• [Given request]: Rewrite the lines from the one that contains "Task: Select the" through the one that contains "Action: point(31,285)", changing "lightbulb" to "light bulb" and leaving everything else as it is.

• [Material to process]:
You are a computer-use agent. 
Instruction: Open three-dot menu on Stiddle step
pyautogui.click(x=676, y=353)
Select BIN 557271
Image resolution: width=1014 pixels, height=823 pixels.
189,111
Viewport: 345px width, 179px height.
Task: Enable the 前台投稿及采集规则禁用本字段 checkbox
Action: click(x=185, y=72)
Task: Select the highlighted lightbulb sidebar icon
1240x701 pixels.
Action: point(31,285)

--

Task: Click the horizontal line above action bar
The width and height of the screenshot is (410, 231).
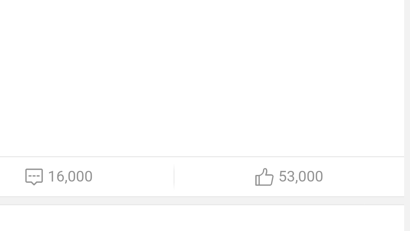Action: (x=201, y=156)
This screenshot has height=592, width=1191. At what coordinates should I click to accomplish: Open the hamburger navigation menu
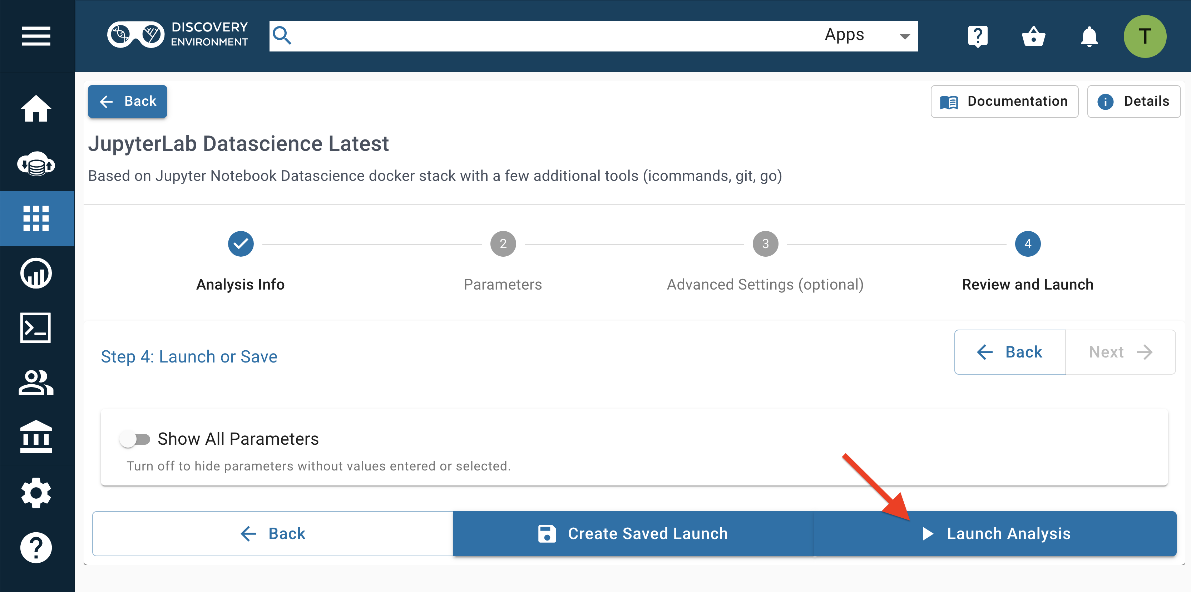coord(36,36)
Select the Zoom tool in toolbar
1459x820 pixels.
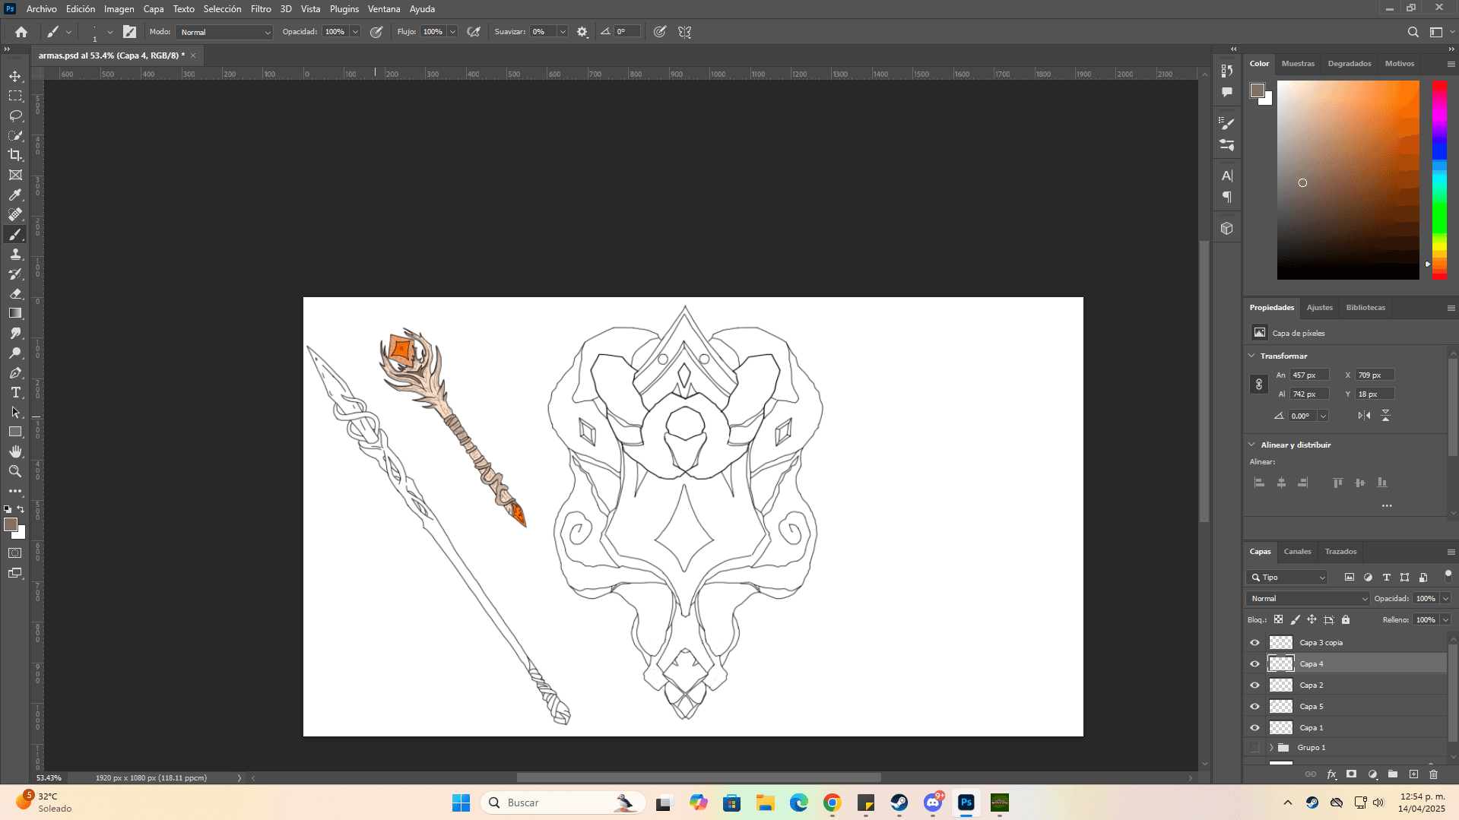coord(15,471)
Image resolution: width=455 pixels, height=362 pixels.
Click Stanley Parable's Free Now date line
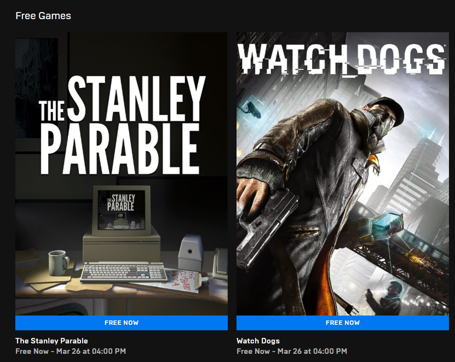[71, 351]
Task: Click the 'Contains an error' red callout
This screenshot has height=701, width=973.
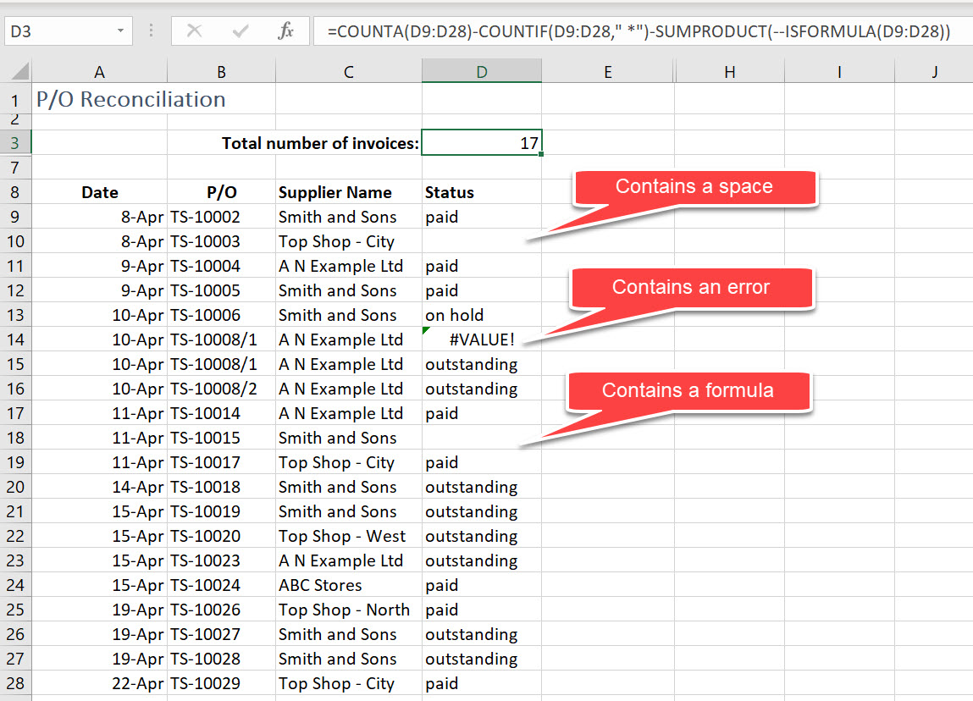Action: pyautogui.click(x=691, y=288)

---

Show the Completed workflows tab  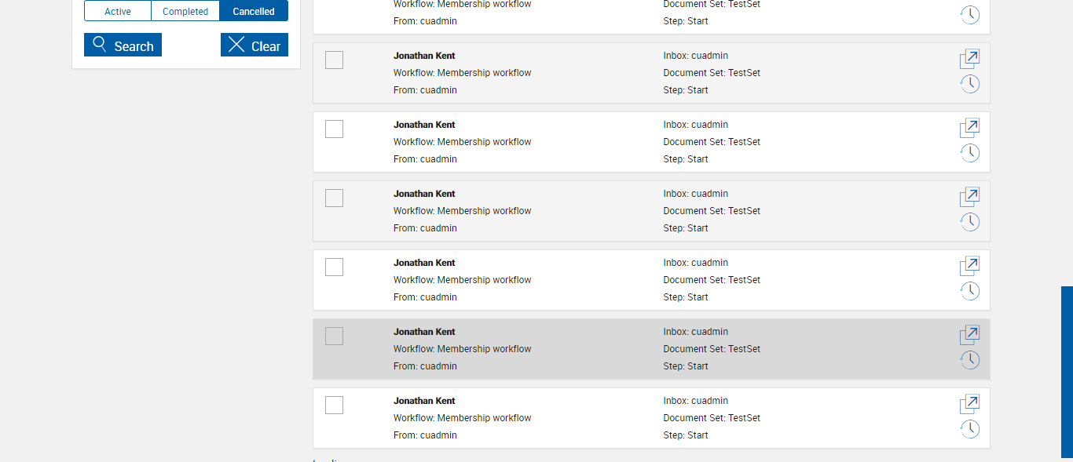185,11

• [Task solution]:
Task: Select the highlighted light bulb sidebar icon
1240x701 pixels.
Action: point(31,285)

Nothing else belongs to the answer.